DOI


Introduction

DNAmArray is a comprehensive and modular workflow for the pre-processing, quality control, and analysis of DNA methylation (DNAm) array data, tailored for large-scale epigenome-wide association studies (EWAS). It integrates best practices in the field with in-house developed tools, and has been informed by almost a decade of research using the Biobank-based Integrative Omics Study (BIOS) consortium data. The BIOS dataset combines blood-based DNAm and gene expression from across six Dutch biobanks and around 4,000 individuals, and has been used to extensively advance our understanding of epigenetic regulation and health1-8.

The workflow combines a series of convenient DNAmArray functions with BioConductor packages, including:

  • minfi for reading in IDAT files and normalization9,
  • MethylAid for sample-level quality control10,
  • bacon for controlling bias and inflation in EWAS test statistics11, and
  • omicsPrint for identifying and resolving sample mismatches12.

While thoroughly validated on DNAm data profiled using the Illumina Infinium HumanMethylation450 and EPIC arrays, notes within this documentation also outline any changes needed to apply DNAmArray to Infinium MethylationEPIC v2.0 BeadChip data. In addition, any dependencies should be installed automatically, but otherwise please refer to the relevant package’s documentation (and let us know by opening a GitHub issue!)

In conclusion, DNAmArray provides a scalable, reproducible, and EWAS-ready framework for DNA methylation data analysis, compatible with evolving technologies and suitable for integration with downstream follow-up analyses.


Example Data

The example data13 used in this workflow is available from the NCBI Gene Expression Omnibus (GEO), a public repository of microarray data. It contains genome-wide DNA methylation data from whole blood obtained using the Illumina Infinium MethylationEPIC BeadChip microarray. The participants consist of 679 children exposed to polybrominated biphenyl (PBB), an endocrine-disrupting compound, which was accidentally added to the food supply in Michigan in the 1970s.


References

1Dekkers, K.F., van Iterson, M., Slieker, R.C., et al. Blood lipids influence DNA methylation in circulating cells. Genome Biol. 17, 138 (2016).

2Slieker, R.C., van Iterson, M., Luijk, R. et al. Age-related accrual of methylomic variability is linked to fundamental ageing mechanisms. Genome Biol. 17, 191 (2016).

3Bonder, M., Luijk, R., Zhernakova, D. et al. Disease variants alter transcription factor levels and methylation of their binding sites. Nat Genet. 49, 131-138 (2017).

4Luijk, R., Wu, H., Ward-Caviness, C.K. et al. Autosomal genetic variation is associated with DNA methylation in regions variably escaping X-chromosome inactivation. Nat Commun. 9, 3738 (2018).

5van Rooij, J., Mandaviya, P.R., Claringbould, A., et al. Evaluation of commonly used analysis strategies for epigenome- and transcriptome-wide association studies through replication of large-scale population studies. Genome Biol. 20, 1:235 (2019).

6Hop, P.J., Luijk, R., Daxinger, L., et al. Genome-wide identification of genes regulating DNA methylation using genetic anchors for causal inference. Genome Biol. 21, 220 (2020).

7Dekkers, K.F., Slieker, R.C., Ioan-Facsinay, A. et al. Lipid-induced transcriptomic changes in blood link to lipid metabolism and allergic response. Nat Commun. 14, 544 (2023).

8Lui, Y., Sinke, L., Jonkman, T.H., et al. The inactive X chromosome accumulates widespread epigenetic variability with age. Clin Epigenetics. 15, 135 (2023).

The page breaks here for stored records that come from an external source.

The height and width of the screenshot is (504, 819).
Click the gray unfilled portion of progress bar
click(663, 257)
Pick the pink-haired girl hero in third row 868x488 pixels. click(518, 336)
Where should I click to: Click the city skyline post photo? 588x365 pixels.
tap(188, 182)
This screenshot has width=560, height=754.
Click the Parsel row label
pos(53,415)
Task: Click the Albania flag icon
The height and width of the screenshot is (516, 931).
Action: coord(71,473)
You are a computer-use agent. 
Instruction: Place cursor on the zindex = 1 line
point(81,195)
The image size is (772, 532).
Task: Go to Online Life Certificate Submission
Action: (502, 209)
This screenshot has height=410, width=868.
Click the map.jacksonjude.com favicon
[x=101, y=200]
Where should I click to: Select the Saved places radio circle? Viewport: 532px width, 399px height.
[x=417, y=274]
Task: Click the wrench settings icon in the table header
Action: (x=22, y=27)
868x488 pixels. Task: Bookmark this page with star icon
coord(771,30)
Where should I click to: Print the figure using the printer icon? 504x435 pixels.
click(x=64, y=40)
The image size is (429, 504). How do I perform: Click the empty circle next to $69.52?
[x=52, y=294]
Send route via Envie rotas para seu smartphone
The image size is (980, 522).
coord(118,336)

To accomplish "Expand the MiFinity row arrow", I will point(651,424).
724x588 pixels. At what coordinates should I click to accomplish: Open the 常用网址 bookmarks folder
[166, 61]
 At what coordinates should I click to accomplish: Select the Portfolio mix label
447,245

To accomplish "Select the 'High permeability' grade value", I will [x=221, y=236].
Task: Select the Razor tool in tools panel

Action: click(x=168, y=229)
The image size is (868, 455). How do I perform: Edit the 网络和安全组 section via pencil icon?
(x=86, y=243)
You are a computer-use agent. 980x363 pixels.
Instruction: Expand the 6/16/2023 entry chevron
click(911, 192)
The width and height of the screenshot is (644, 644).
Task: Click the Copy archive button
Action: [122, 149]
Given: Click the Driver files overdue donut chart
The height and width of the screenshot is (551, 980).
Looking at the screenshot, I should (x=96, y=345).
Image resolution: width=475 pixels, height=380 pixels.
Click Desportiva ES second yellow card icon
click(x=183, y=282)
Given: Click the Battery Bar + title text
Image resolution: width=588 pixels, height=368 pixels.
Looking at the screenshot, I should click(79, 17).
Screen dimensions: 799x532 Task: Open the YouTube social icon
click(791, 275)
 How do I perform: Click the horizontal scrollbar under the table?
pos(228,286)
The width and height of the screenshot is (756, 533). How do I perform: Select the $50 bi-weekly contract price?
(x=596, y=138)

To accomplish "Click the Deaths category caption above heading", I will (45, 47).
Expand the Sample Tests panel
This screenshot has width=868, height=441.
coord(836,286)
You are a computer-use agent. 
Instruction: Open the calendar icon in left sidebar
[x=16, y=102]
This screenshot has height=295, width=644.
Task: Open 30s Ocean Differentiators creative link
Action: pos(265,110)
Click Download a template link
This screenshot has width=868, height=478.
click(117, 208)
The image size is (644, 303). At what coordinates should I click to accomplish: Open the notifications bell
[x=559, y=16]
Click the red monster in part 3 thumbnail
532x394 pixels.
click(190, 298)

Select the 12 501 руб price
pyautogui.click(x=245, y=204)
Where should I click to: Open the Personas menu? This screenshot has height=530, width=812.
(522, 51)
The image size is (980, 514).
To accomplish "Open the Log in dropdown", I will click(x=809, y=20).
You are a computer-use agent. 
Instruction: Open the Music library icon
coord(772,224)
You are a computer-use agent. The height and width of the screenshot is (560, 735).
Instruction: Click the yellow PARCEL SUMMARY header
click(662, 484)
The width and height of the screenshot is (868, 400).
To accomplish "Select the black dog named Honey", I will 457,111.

9Aryee, M.J., Jaffe, A.E., Corrada-Bravo, H. et al. Minfi: a flexible and comprehensive Bioconductor package for the analysis of Infinium DNA methylation microarrays. Bioinformatics. 30, 10 (2014).

10van Iterson, M., Tobi, E.W., Slieker, R.C., et al. MethylAid: visual and interactive quality control of large Illumina 450k datasets. Bioinformatics 30, 23 (2014).

11van Iterson, M., van Zwet, E.W., BIOS consortium, et al. Controlling bias and inflation in epigenome- and transcriptome-wide association studies using the empirical null distribution. Genome Biol. 18, 19 (2017).

12van Iterson, M., Cats, D., Hop, P. et al. omicsPrint: detection of data linkage errors in multiple omics studies. Bioinformatics. 34, 12 (2018).

13Curtis, S.W., Cobb, D.O., Kilaru, V. et al. Exposure to polybrominated biphenyl (PBB) associates with genome-wide DNA methylation differences in peripheral blood. Epigenetics. 14, 1:52-66 (2019).